§ **Assignment**
The following data has a line with "Given: Translate the comment from user c***u" and a line with "Image resolution: width=1005". Write out exactly those lines and all the lines between them.

§ **Data excerpts**

Content starts

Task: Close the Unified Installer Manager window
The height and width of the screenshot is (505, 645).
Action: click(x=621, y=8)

Content ends
Content starts

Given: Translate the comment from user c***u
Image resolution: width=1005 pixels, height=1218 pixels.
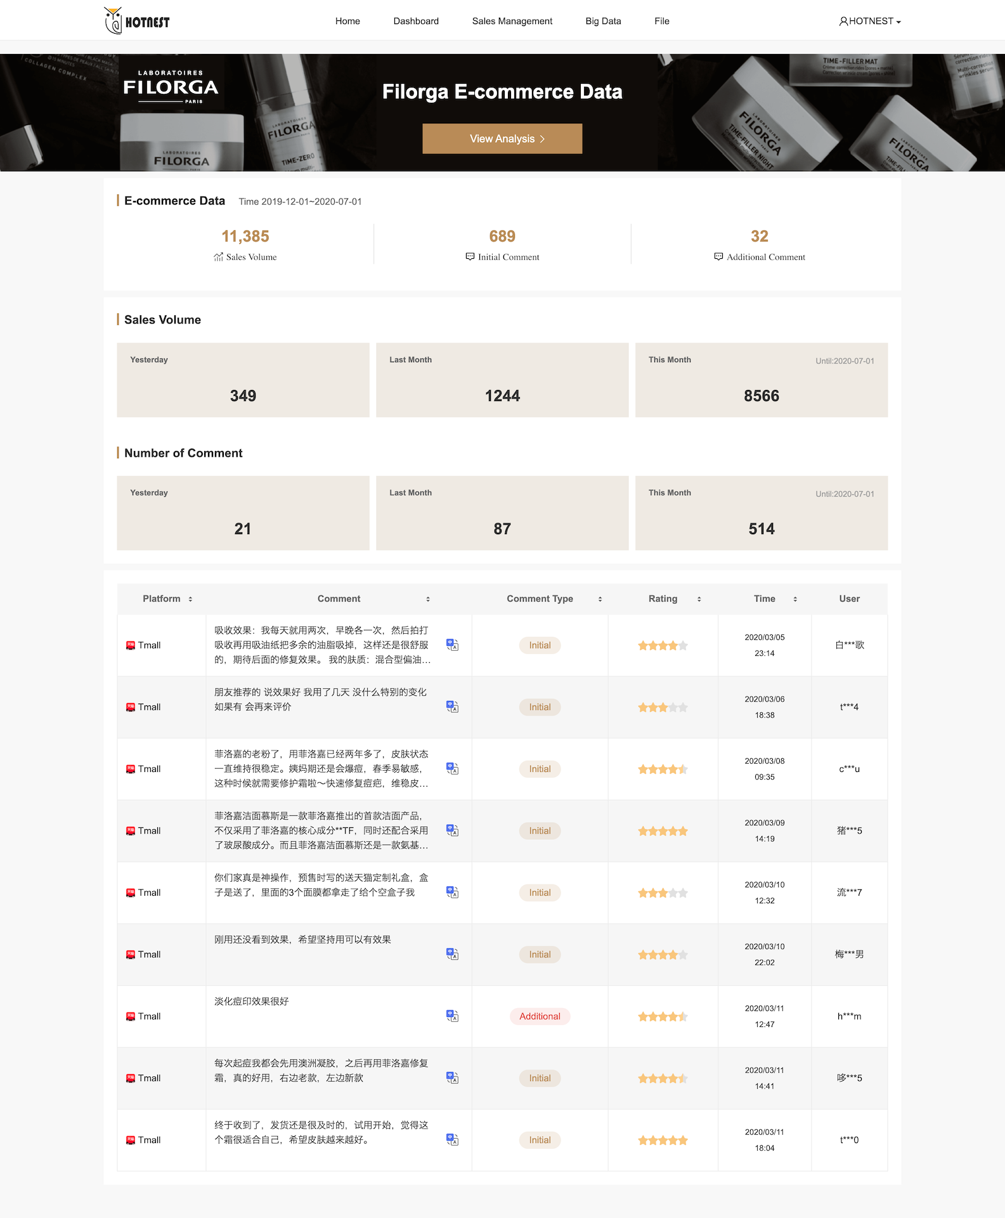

Content ends

§ **Reply to the task**
Given: Translate the comment from user c***u
Image resolution: width=1005 pixels, height=1218 pixels.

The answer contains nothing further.